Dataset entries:
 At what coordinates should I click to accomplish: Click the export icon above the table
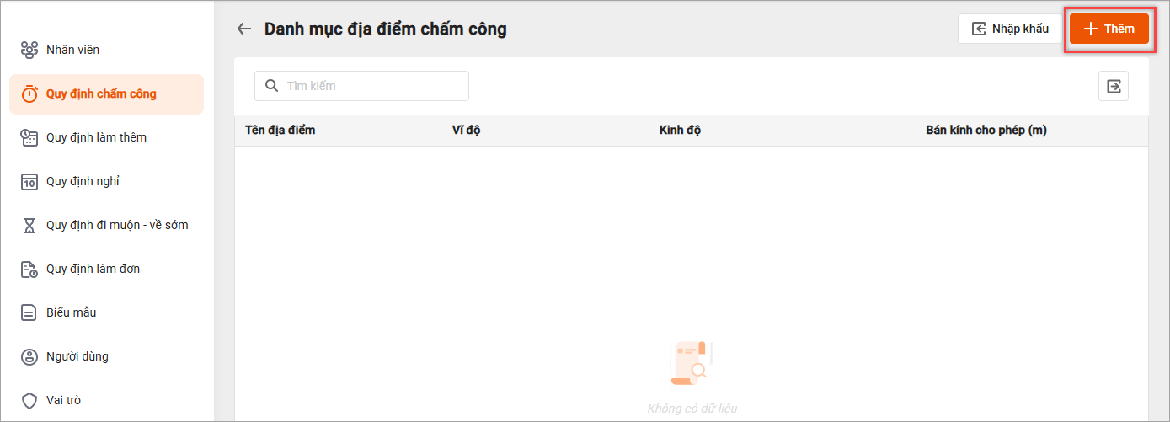(x=1114, y=86)
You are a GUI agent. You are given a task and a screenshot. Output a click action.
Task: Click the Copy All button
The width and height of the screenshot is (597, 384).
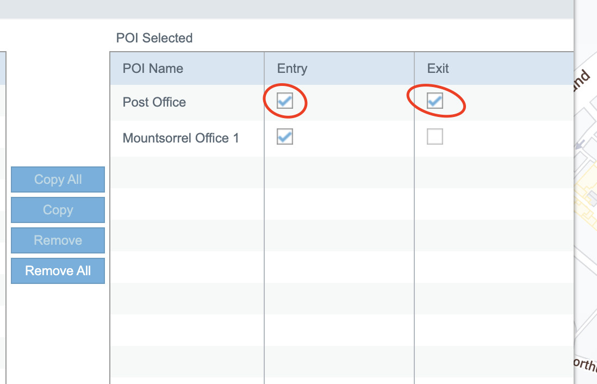click(58, 179)
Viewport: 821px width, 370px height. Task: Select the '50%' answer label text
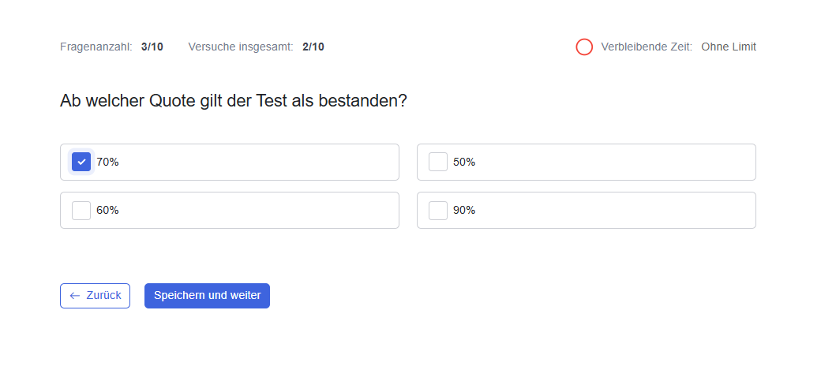[x=464, y=162]
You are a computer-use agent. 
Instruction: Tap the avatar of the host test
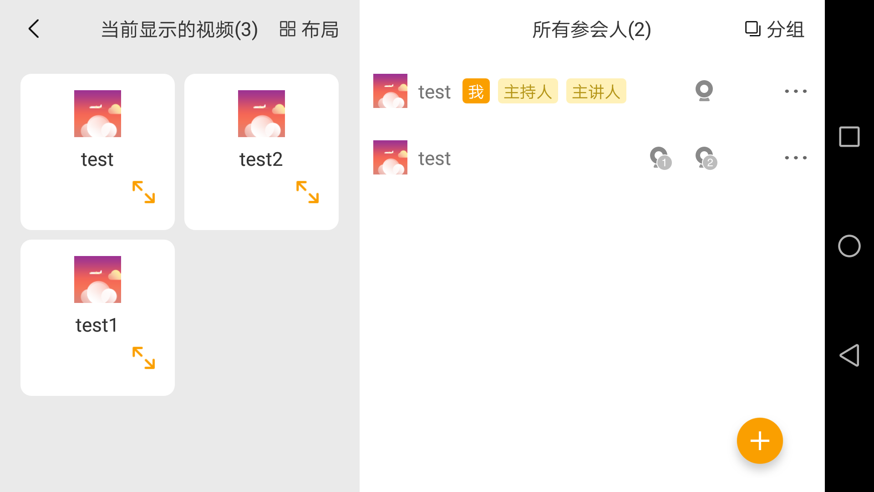coord(390,91)
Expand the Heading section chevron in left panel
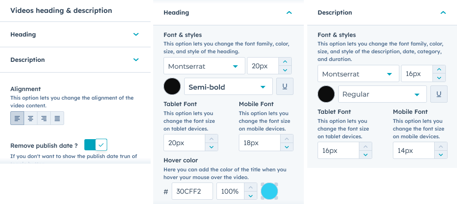Image resolution: width=457 pixels, height=204 pixels. click(136, 34)
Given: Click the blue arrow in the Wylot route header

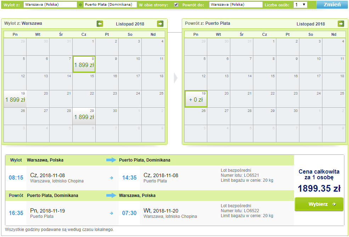Looking at the screenshot, I should 111,160.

## What the task requires
Write out exactly, please, the lines that start at the one containing "Given: Click the" and run through the final line of the entries, both included, leaving pictures out.

## Written solution
Given: Click the blue arrow in the Wylot route header

Looking at the screenshot, I should 111,160.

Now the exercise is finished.